_Selected passage_:

▶

Saturday, August 19, 2017

How a Writing Group saved Turesia* (and possibly Silexare)

*working title. I ain't sayin' its real title yet. 

Here's my two cents on writing groups and, please believe:  it    is      wordy.
I'm not covering finer points because I don't have the authority for that. Just gonna tell the tale of how I broke down and succumbed and how good a decision that was.

Uergatas, captured by Beastmaster Grimmet to battle in Keswal
concept art by Jason Tasi

I've been conceptualizing, dreaming of, and working on Turesia for... a long freaking time.

Before I published A Sawmill's Hope, at a point when I was pretty sick of looking at it, I became inflicted with another story. It was inspired by a whirlwind of ideas. The combat and rivalries of UFC fights. The unlimited lives of games like Super Mario Brothers. An archipelago nation in civil war that has been split such that the brutes are on one side and the magicians are on another. And, as is becoming usual for me, a tragic fairy tale.

I wrote a very rough draft for Turesia. It was about 60,000 words, roughly 180 pages, the length of a short novel. Then I stumbled upon Joe Abercrombie's The Blade Itself. It blew my mind. I proceeded to blaze through the First Law trilogy, getting an education on tight third-person point of view. With this knowledge (albeit in infant stage), I plopped my ass down to rewrite A Sawmill's Hope. Thirteen agent rejections and a Kickstarter later, ASH came to life.

During that year, Turesia lay dormant. Neglected. Stephen King has commented on the danger of letting a work in progress stagnate and he was right. I loved the potential in my draft. I loved the characters and setting and monsters. But when I came back to it, my draft was a mess. And igniting my passion for the story felt like trying to crank a chainsaw underwater.

Memories of how I imagined the story were vague at best. I had scattered notes and a wildly inconsistent draft. I tried starting it again and again, experimenting with different ideas and approaching the story from different angles and viewpoints. I tweaked scenes, characters, the magic system. I trashed every scene I wrote. Nothing worked.

I almost scrapped the story more than once. I questioned whether being a writer was even a thing I could do, considering how insurmountable the process had become.

◀

_Material_:
▶

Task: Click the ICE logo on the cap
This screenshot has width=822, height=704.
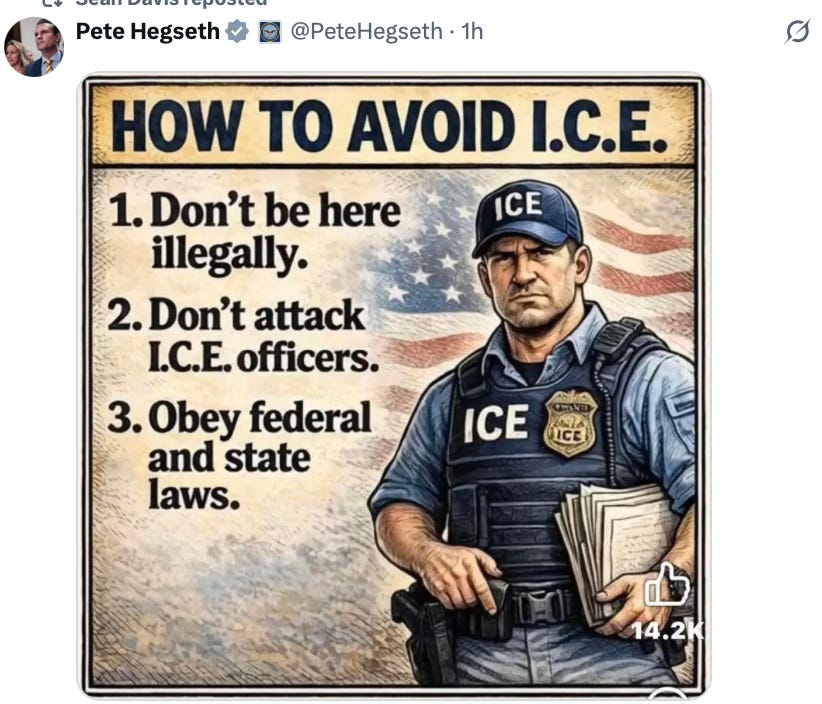Action: click(518, 205)
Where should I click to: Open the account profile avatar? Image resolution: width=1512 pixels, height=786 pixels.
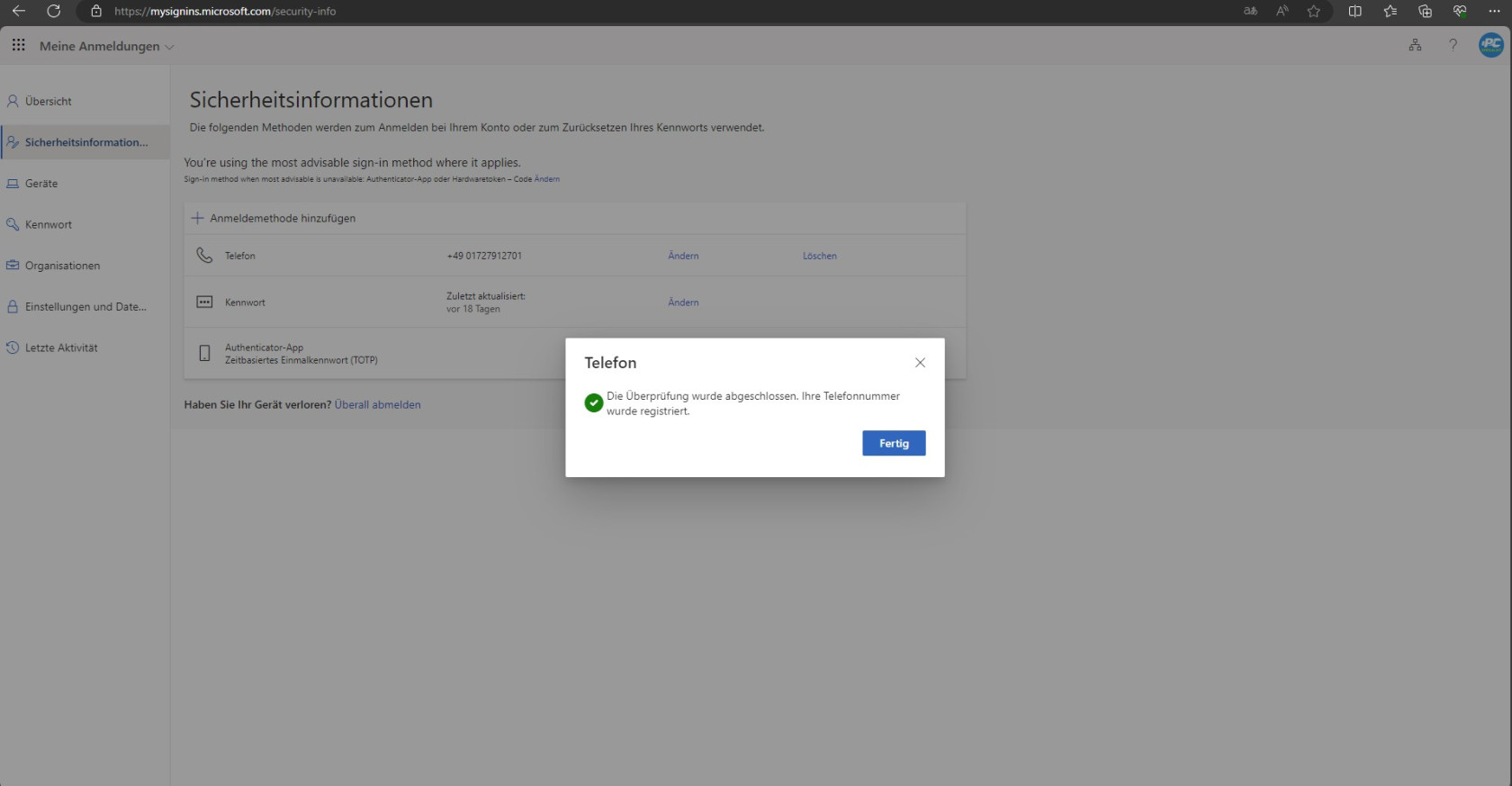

◀

_Exercise requirements_: Extract word for word the part of the blog post starting with "I'm not covering" and going on through "long freaking time.". Work from the blog post alone, without the data.

_Output for this task_:
I'm not covering finer points because I don't have the authority for that. Just gonna tell the tale of how I broke down and succumbed and how good a decision that was.

Uergatas, captured by Beastmaster Grimmet to battle in Keswal
concept art by Jason Tasi

I've been conceptualizing, dreaming of, and working on Turesia for... a long freaking time.